20 An example of biblical scholarship: Just as allegorical interpretation should be used for allegories, not other texts, redactional criticism should be used for edited texts. The assumption that all biblical texts have undergone a process of redaction (to the same extent) should at least be examined.
21 Clark (1990:63-93) argues that Nietzsche's position is contradictory in Über Wahrheit und Lüge im aussermoralische Sinne (from which his followers love to quote but that Nietzsche himself did not publish), but that Nietzsche saw the problem and abandoned his earlier position (though there are traces even in the "middle period"). Leiter (2015) says the view of Nietzsche as "a global anti-realist" who rejects all truth claims has now "been widely discredited".
22 See the play on the various meanings of Versuch and Versuchung in BGE 42.
23 See his remarks on modern exegetes who try to neutralize the tension between their own view of reality and that of the sages "by means of some sort of criticism", without ever subjecting their own views to critical scrutiny (von Rad 1972:301). In brief, they analyse the texts without listening to them.
24 Compare also: "Experience ... teaches that you can never be certain. You must always remain open to new experiences" (1972:106); "[T]he sense of a sentence was never completely fixed; any attempt to understand it was always a flexible one" (33). What is discovered includes contradictions (199), for "All truth is inscrutable; only to the uncritical man does it appear . clear and unequivocal" (297). Is this very far from Nietzsche?
25 On this, see Leiter (2015), arguing against, for instance, Schacht's view.
26 When an article announces that it intends to 'interrogate' X, we may be sure that at the close X will come forward, somewhat worse for wear, to confess its crimes at the show trial. Have some academics stopped listening to themselves?
27 Lash (1995:17) notes how the slogan 'diversity' has come to mean its opposite, since "rival minorities take shelter behind a set of beliefs impervious to rational discussion", each barricaded behind "its own dogma".
28 "Civic life requires settings in which people meet as equals, without regard to race, class or national origin" (Lasch 1995:117).
29 For a good account of Nietzsche's view on objectivity, see Appel (1996).
30 Thus, while rejecting the ascetic ideal, he advocates a version of it for philosophers (GM III:8, 9).
31 Here I interpret. Though Nietzsche was an atheist and had been disappointed in his heroes Wagner and Schopenhauer, he could not imagine a life in which reverence played no role (cf BGE 263). Hence his insistence on the order of rank and on "the pathos of distance" (BGE 257; GM I:2, III: 18), a phrase that deserves attention. Pure equality abolished that except if there is a God (cf BGE 219). The pathos of distance is the gap left by the absence of God.

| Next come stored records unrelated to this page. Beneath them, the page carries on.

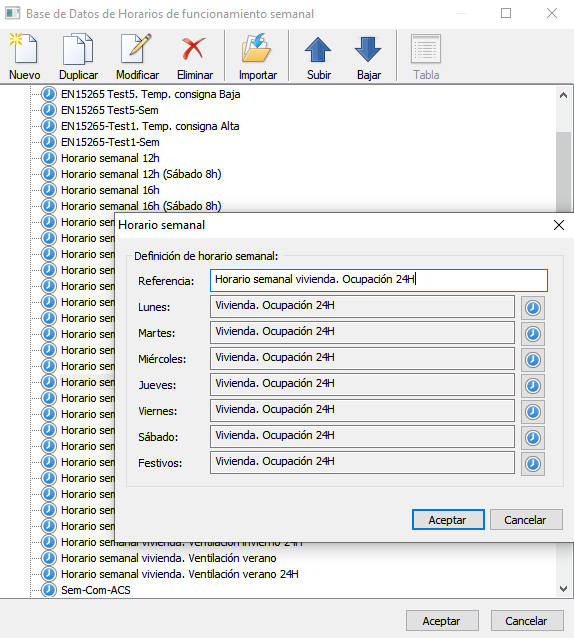Pick schedule with Lunes clock button
574x638 pixels.
(x=533, y=308)
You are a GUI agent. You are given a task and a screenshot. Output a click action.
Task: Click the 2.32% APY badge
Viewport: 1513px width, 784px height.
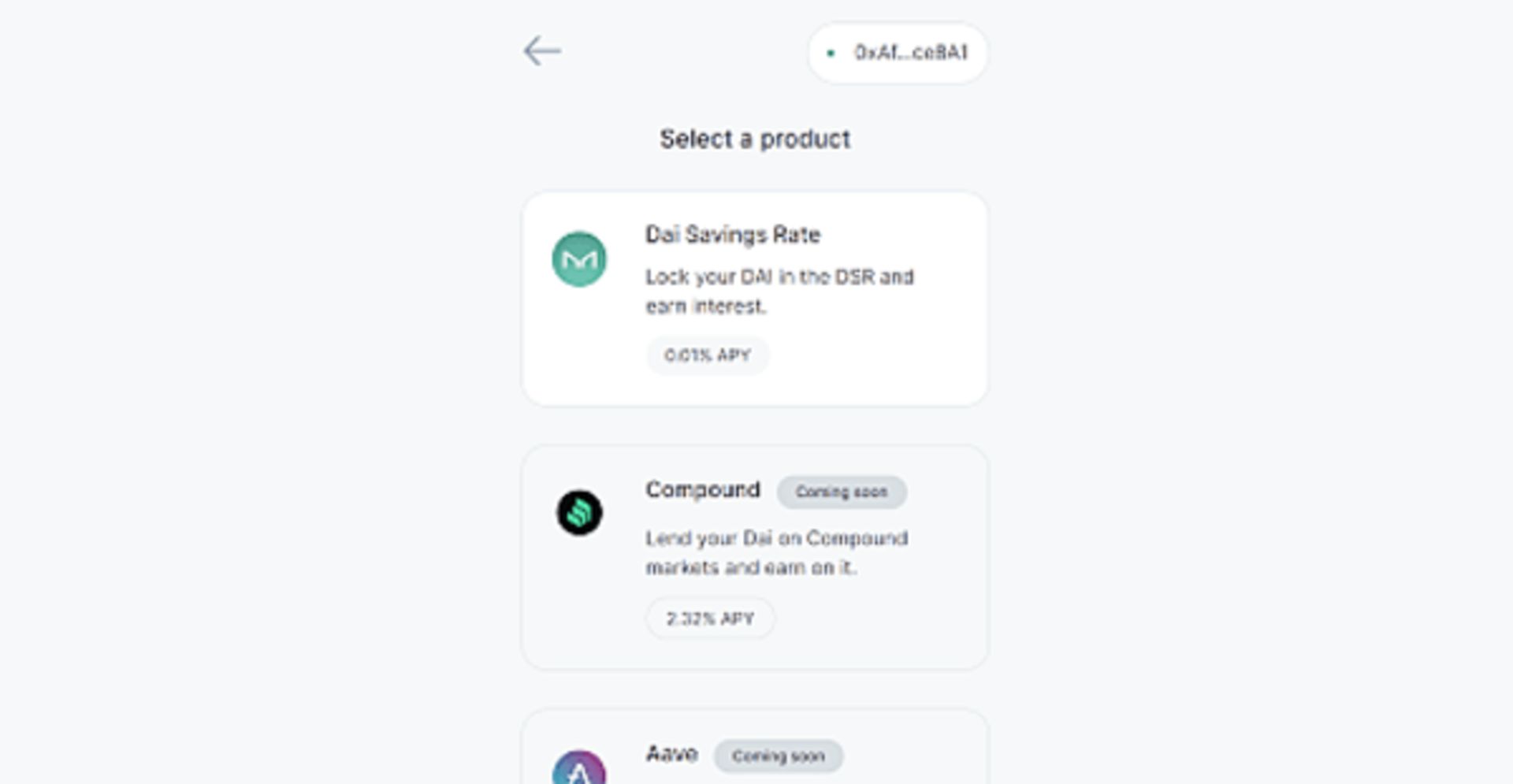tap(710, 619)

32 In a general critique of the postmodern use of Nietzsche that focuses particularly on the issue of the subject, Gemes (2001:357) concludes that the decentred subject of postmodernity corresponds to Nietzsche's last man, not to the overman.
33 When a judge told FE Smith that his long explanation "leaves me [the judge] none the wiser", Smith replied: "I know, your honour, but it does leave you better informed."